That’s where the classic “eating everything in moderation” phrase comes in.  I’m sure you’ve heard this popular wisdom before from your family and friends, and maybe you’re guilty of using it, as well. However, after years of dieting, jumping into the moderated-eating lifestyle may seem next to impossible. When you’ve been engrossed in diet-culture and living by a strict set of dietary rules for so long, you may feel completely out of touch with your hunger and satiety cues. How can you possibly eat rule-free without eating EVERYTHING in sight? How can you possibly eat moderately when you have no sensation left to gauge what eating in moderation is?!

Take a deep breath and take it slow. I promise you, you’re not going to gain a million pounds in a day.

What you need to do is to take small steps by first unlearning dieting. Then you can begin relearning mindful and intuitive eating.


By focusing on mindful and intuitive eating, you will be able to develop effective eating habits to reach your health goals and establish a healthy relationship with food. Let’s first start off with the practice of mindful eating. This is when we are paying full or at least adequate attention to what we are eating and the amounts eaten without being distracted or just eating out of habit. It means turning off the TV, putting the phone away, and enjoying every bite. When you increase your awareness and appreciation of the food you eat, you gain an understanding about what foods nourish your body. When you’re enjoying food, rather than rushing through it, or eating by a pre-determined set of rules, you break the diet restrict binge repeat cycle, and food loses its moral meaning. “Bad” foods lose their allure when they’re no longer off limits, and naturally healthy foods become more appealing because they feel good – not “are good”. You need to believe that you have the ability to control what you eat, rather than the food controlling you and your emotions. Don’t let food stress you out. Trust me, by taking smaller steps, it will not seem so overwhelming, but will pave the path towards a healthy relationship with food.

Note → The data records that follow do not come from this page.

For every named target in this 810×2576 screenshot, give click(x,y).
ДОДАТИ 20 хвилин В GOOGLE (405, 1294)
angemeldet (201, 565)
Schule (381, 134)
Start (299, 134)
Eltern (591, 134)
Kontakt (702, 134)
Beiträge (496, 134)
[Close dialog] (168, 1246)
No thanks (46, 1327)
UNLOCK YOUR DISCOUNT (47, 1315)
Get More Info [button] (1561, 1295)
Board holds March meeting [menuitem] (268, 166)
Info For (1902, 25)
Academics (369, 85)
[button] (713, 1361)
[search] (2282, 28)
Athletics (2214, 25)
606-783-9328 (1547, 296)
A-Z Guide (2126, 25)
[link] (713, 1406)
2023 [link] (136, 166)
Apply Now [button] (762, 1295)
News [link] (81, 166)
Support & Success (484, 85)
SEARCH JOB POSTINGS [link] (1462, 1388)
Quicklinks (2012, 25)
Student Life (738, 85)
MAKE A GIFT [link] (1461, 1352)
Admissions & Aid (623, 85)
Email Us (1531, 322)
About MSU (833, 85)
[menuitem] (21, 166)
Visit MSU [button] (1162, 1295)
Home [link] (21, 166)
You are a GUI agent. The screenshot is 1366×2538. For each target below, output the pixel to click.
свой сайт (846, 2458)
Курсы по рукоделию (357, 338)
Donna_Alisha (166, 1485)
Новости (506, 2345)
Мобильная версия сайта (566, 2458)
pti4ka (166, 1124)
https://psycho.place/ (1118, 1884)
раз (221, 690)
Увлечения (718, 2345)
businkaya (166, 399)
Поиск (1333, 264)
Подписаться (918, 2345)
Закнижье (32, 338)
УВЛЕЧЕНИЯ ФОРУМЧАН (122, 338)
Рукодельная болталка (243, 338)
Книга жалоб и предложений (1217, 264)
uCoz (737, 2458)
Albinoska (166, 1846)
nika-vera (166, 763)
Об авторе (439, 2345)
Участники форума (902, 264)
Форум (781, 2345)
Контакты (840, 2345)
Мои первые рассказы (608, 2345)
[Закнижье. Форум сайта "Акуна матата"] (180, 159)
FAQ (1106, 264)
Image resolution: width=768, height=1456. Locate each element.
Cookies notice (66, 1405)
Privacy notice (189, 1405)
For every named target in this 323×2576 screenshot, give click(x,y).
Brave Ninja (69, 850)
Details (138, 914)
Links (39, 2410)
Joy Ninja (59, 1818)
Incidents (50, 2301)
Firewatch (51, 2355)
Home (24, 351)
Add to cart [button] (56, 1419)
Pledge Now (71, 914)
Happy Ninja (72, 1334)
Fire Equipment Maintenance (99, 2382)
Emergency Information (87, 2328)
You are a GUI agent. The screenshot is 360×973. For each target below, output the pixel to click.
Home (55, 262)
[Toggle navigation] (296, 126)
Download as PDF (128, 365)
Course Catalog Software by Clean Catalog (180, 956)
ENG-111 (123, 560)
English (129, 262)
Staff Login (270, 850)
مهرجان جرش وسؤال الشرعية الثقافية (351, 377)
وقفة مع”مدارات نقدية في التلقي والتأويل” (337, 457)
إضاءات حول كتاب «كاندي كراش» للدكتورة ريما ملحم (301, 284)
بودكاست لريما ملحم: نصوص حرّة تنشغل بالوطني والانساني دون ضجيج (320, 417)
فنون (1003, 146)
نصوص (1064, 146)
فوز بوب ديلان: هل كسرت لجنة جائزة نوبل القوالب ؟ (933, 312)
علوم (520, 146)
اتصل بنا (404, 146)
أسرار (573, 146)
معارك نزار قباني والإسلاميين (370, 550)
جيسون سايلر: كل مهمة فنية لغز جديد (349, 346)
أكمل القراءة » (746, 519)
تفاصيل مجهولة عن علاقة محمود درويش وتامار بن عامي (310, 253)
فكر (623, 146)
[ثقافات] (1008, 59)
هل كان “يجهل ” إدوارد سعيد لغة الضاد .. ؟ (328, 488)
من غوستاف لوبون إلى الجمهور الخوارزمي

The other related but not exactly the same nutrition philosophy is intuitive eating. Our body KNOWS what it needs and wants. If you give it quality, whole foods without all the excess additives, it will reprogram itself to crave healthy foods a lot more often! To eat intuitively is to listen to your body’s hunger signals. Are you full? Are you about to reach fullness? Are you eating when you actually feel the hunger sensation? When we are more in tune with our body’s natural hunger cues, we are much more likely to consume appropriate portions and eat without restriction, counting calories or macros; allowing us to attain our own personal healthy weight. You’ll actually ENJOY the food you’re eating too. What sounds hard about that?


Eating in moderation is aiming to have a well-balanced diet most of the time. Some people like to give a number (like the 80% “healthy” and 20% “whatever you want” rule) but I find this only drags us back into the diet mentality. I don’t like the 80/20 rule because I don’t like “rules”. To me it just means that most of your meals and snacks involve selecting quality, nourishing foods from at least several of the food groups such as fruits and vegetables, whole grains, lean proteins, legumes, nuts and seeds. Hopefully, without the diet mentality looming over your shoulder, these foods become pleasurable as well, but we also know that we sometimes just need some wiggle room for the foods that are PURE pleasure. Like wine. And ice cream. And cookies. There’s room for treats every day, as long as the majority of your food choices are nourishing and feel good.


I believe that food should be pleasurable and eating should be enjoyed. I don’t believe in cutting foods out (unless you are allergic or have a sensitivity), or denying myself a certain food I enjoy. But I also realize that sometimes “everything in moderation” is difficult to nail down in practice – especially after years of dieting and restricting. It can be scary to suddenly be allowed the freedom to let your body choose when moderation is so loosely (if at all) defined.

You need to nourish your body with healthy foods that make you feel good and enable you to perform your best.  You also need to nourish your soul by allowing yourself to have foods you love to eat with ZERO, and yes I mean nada guilt! Your body also needs some ME-time, which includes engaging in self-care activities that make YOU happy – whether it’s going out for a walk, signing up for a pilates class, chilling with some Netflix or reading a book with a cup of tea. Just allow yourself to wind-down from the busy life. It’s also essential to be physically active whenever you have the opportunity as part of your routine (and that does not mean you have to go to the gym, but finding something you love doing!). By taking good care of your body and mind, and treating your body with the respect it deserves, your body will love you back. Trust me. This way, you’ll find peace with yourself and really love the skin you’re in!

Eating moderately is really CONTEXT-specific in that the exact amounts you eat may depend on the type of food you’re eating. It’s also very INDIVIDUAL-specific in that it will vary from person to person. This is why solidifying specific numbers doesn’t make sense.



Despite the controversies and backlash with the term moderation, I think the core concept is strong. If you take anything away from this article, here’s what I want you to remember.

  1. Eating in moderation isn’t another rule. It’s not a strict 80/20 division of what foods can be fun foods and what foods have to be healthy foods.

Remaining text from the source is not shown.